Robert Richeson does a job most people wouldn't care to watch.
Yesterday, for instance, he drove into University City, grabbed a pitchfork and plastic bag from his truck, and carried away a dead possum. Then he was off to Ocean Beach, in search of skunk.
Richeson works for the city's Environmental Services Department, and when it's his turn – the distasteful task rotates monthly within a crew of six – he picks up dead animals.
Monday he picked up 25, just two shy of the city record.
Dead animal removal is a topic few of us choose to dwell on. Yet last week the City Council took a half-hour crash course in its finer points.
Number of dead animals the city removes: 3,360 a year.
Response time: within 24 hours on 95 percent of calls.
Owner notification: same day, if the pet wore a tag.
Destination of the carcasses: the Miramar Landfill.
This morbid litany was recited for good reason. The function of dead animal removal is being groomed for outsourcing to a private contractor.
The council's limited role last week was to review what is called a “Statement of Work,” a description of the services performed by Richeson, who said he makes about $19 an hour, and his fellow roadkill warriors.
It was a rare public sighting of the process known around City Hall as “managed competition,” under which Mayor Jerry Sanders has proposed that 16 city functions – an eclectic mix that ranges from graphic design to street sweeping – be placed on the auction block.
Together, those functions involve 562 positions and $120 million in budgeted expenses.
Dead animal removal is the runt of that litter.
It involves just 1.2 positions (a full-time worker, a little overtime and a fraction of a supervisor's attention) and will cost taxpayers just $120,000 this year, including equipment, maintenance and gas.
Perhaps because of its relative puniness, its Statement of Work was the first the council considered, serving as a trial balloon for such behemoths as storm drain maintenance and the grand prize – at $53 million – trash collection.
Compared with those, how difficult could it be to farm out dead animal pickup?
Funny you should ask.
The Statement of Work, it turns out, is a stalking-horse in the power struggle between employee unions and managed-competition proponents.
The simpler it is, the more attractive the contract will be to a private company. The more complex it becomes, the more money those companies will seek, increasing the odds that city employees keep their jobs.
Which is how the City Council came to be schooled in dead animal removal – and the Statement of Work grew.
The council was told, for example, that city workers will often return dead pets to their owners for burial, rather than tossing them in the landfill.
And that while dead animals on private property are referred to a private contractor, city employees, in special cases, do help homeowners who are disabled or elderly.
And that when frantic owners call about a missing pet, city workers will look for possible matches in their logs.
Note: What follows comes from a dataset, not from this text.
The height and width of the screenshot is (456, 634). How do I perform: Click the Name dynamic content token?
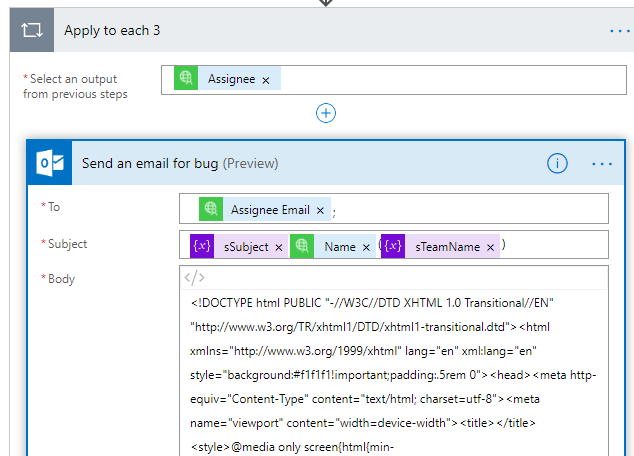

These additional service standards were helpfully provided to the city by Damian Tryon, business manager for the union that represents Richeson.
Tryon's helpfulness was limited only by the council's three-minute rule on public comment. Before his time ran out, he asked many helpful questions that no one can answer:
Will the contractors use city equipment? Will they use city facilities? Will they drive city vehicles?
Theresa Quiroz, a community activist from City Heights, had her own list of questions:
Would the contractor's logs be available to the public? If they use city trucks, who pays for the insurance? If they break the law, who's accountable?
She wasn't done: How will the contractor take reports of dead animals? If it uses a message system, will it be accessible to deaf and blind residents? Will it be required to have multiple languages?
The council paid close attention to the dead-animal discussion, perhaps because it includes so many lame ducks.
“This is a learning experience for all of us,” Councilwoman Toni Atkins said. “I'm glad we're starting with something that is seemingly small.”
But in the bold new world of managed competition, you can bet on this: Nothing will be small, or simple.
Take that possum Richeson picked up yesterday.
After rustling around Alan Hamel's yard all night, it expired on his driveway. When Hamel called the dispatcher to have it picked up, he was informed that the city only picks up animals from public streets and alleys – not driveways.
No problem, it turned out.
By the time Richeson arrived, the dead possum had migrated to the gutter. Did the dispatcher encourage this seeming miracle?
Try explaining that in a Statement of Work.